start

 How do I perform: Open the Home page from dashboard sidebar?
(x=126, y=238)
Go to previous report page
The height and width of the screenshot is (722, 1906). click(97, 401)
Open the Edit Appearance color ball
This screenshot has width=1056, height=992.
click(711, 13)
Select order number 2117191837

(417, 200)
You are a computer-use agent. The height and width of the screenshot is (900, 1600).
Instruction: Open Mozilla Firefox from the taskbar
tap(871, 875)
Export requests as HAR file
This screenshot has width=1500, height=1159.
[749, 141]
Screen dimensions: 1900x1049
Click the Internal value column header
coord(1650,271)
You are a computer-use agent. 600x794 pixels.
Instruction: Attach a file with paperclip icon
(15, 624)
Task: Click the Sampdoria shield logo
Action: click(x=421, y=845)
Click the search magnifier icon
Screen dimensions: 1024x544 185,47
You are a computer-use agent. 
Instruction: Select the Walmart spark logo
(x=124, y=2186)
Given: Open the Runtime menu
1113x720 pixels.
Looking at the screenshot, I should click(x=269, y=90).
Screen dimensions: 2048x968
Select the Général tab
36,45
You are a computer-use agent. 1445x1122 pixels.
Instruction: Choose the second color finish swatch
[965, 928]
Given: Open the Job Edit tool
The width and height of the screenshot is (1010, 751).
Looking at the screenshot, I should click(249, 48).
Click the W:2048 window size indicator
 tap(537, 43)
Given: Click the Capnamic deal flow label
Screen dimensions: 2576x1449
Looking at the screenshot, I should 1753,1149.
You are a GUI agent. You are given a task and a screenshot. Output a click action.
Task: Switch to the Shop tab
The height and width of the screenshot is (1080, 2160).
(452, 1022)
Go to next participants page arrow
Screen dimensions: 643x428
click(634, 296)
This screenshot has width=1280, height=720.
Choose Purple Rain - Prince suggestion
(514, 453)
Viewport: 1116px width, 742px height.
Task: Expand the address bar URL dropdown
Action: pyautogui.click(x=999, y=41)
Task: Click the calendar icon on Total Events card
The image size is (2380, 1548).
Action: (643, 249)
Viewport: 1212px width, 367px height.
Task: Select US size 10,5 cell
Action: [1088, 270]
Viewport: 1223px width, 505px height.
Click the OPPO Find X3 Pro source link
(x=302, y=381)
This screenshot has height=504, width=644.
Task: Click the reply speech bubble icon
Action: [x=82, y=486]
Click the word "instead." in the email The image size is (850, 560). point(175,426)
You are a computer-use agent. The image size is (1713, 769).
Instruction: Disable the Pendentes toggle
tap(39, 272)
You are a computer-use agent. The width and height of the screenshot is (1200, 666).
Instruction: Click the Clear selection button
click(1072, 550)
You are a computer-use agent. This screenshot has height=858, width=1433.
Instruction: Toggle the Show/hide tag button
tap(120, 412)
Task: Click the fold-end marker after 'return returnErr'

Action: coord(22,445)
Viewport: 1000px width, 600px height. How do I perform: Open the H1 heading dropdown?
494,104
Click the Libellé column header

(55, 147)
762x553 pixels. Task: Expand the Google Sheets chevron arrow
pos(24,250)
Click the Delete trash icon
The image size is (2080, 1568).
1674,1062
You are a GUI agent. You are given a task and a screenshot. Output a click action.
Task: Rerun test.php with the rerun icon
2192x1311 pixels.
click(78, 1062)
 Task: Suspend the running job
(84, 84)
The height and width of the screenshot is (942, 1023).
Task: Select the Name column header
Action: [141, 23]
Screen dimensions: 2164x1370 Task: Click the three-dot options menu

end

PROBLEM TO SOLVE -> Recast every line of the items above as a Markdown table with the columns "No." and "Line", numbering the rows and leaving out blank lines.

ANSWER FOR THE TASK ->
| No. | Line |
|---|---|
| 1 |  How do I perform: Open the Home page from dashboard sidebar? |
| 2 | (x=126, y=238) |
| 3 | Go to previous report page |
| 4 | The height and width of the screenshot is (722, 1906). click(97, 401) |
| 5 | Open the Edit Appearance color ball |
| 6 | This screenshot has width=1056, height=992. |
| 7 | click(711, 13) |
| 8 | Select order number 2117191837 |
| 9 | (417, 200) |
| 10 | You are a computer-use agent. The height and width of the screenshot is (900, 1600). |
| 11 | Instruction: Open Mozilla Firefox from the taskbar |
| 12 | tap(871, 875) |
| 13 | Export requests as HAR file |
| 14 | This screenshot has width=1500, height=1159. |
| 15 | [749, 141] |
| 16 | Screen dimensions: 1900x1049 |
| 17 | Click the Internal value column header |
| 18 | coord(1650,271) |
| 19 | You are a computer-use agent. 600x794 pixels. |
| 20 | Instruction: Attach a file with paperclip icon |
| 21 | (15, 624) |
| 22 | Task: Click the Sampdoria shield logo |
| 23 | Action: click(x=421, y=845) |
| 24 | Click the search magnifier icon |
| 25 | Screen dimensions: 1024x544 185,47 |
| 26 | You are a computer-use agent.  |
| 27 | Instruction: Select the Walmart spark logo |
| 28 | (x=124, y=2186) |
| 29 | Given: Open the Runtime menu |
| 30 | 1113x720 pixels. |
| 31 | Looking at the screenshot, I should click(x=269, y=90). |
| 32 | Screen dimensions: 2048x968 |
| 33 | Select the Général tab |
| 34 | 36,45 |
| 35 | You are a computer-use agent. 1445x1122 pixels. |
| 36 | Instruction: Choose the second color finish swatch |
| 37 | [965, 928] |
| 38 | Given: Open the Job Edit tool |
| 39 | The width and height of the screenshot is (1010, 751). |
| 40 | Looking at the screenshot, I should click(249, 48). |
| 41 | Click the W:2048 window size indicator |
| 42 |  tap(537, 43) |
| 43 | Given: Click the Capnamic deal flow label |
| 44 | Screen dimensions: 2576x1449 |
| 45 | Looking at the screenshot, I should 1753,1149. |
| 46 | You are a GUI agent. You are given a task and a screenshot. Output a click action. |
| 47 | Task: Switch to the Shop tab |
| 48 | The height and width of the screenshot is (1080, 2160). |
| 49 | (452, 1022) |
| 50 | Go to next participants page arrow |
| 51 | Screen dimensions: 643x428 |
| 52 | click(634, 296) |
| 53 | This screenshot has width=1280, height=720. |
| 54 | Choose Purple Rain - Prince suggestion |
| 55 | (514, 453) |
| 56 | Viewport: 1116px width, 742px height. |
| 57 | Task: Expand the address bar URL dropdown |
| 58 | Action: pyautogui.click(x=999, y=41) |
| 59 | Task: Click the calendar icon on Total Events card |
| 60 | The image size is (2380, 1548). |
| 61 | Action: (643, 249) |
| 62 | Viewport: 1212px width, 367px height. |
| 63 | Task: Select US size 10,5 cell |
| 64 | Action: [1088, 270] |
| 65 | Viewport: 1223px width, 505px height. |
| 66 | Click the OPPO Find X3 Pro source link |
| 67 | (x=302, y=381) |
| 68 | This screenshot has height=504, width=644. |
| 69 | Task: Click the reply speech bubble icon |
| 70 | Action: [x=82, y=486] |
| 71 | Click the word "instead." in the email The image size is (850, 560). point(175,426) |
| 72 | You are a computer-use agent. The image size is (1713, 769). |
| 73 | Instruction: Disable the Pendentes toggle |
| 74 | tap(39, 272) |
| 75 | You are a computer-use agent. The width and height of the screenshot is (1200, 666). |
| 76 | Instruction: Click the Clear selection button |
| 77 | click(1072, 550) |
| 78 | You are a computer-use agent. This screenshot has height=858, width=1433. |
| 79 | Instruction: Toggle the Show/hide tag button |
| 80 | tap(120, 412) |
| 81 | Task: Click the fold-end marker after 'return returnErr' |
| 82 | Action: coord(22,445) |
| 83 | Viewport: 1000px width, 600px height. How do I perform: Open the H1 heading dropdown? |
| 84 | 494,104 |
| 85 | Click the Libellé column header |
| 86 | (55, 147) |
| 87 | 762x553 pixels. Task: Expand the Google Sheets chevron arrow |
| 88 | pos(24,250) |
| 89 | Click the Delete trash icon |
| 90 | The image size is (2080, 1568). |
| 91 | 1674,1062 |
| 92 | You are a GUI agent. You are given a task and a screenshot. Output a click action. |
| 93 | Task: Rerun test.php with the rerun icon |
| 94 | 2192x1311 pixels. |
| 95 | click(78, 1062) |
| 96 |  Task: Suspend the running job |
| 97 | (84, 84) |
| 98 | The height and width of the screenshot is (942, 1023). |
| 99 | Task: Select the Name column header |
| 100 | Action: [141, 23] |
| 101 | Screen dimensions: 2164x1370 Task: Click the three-dot options menu |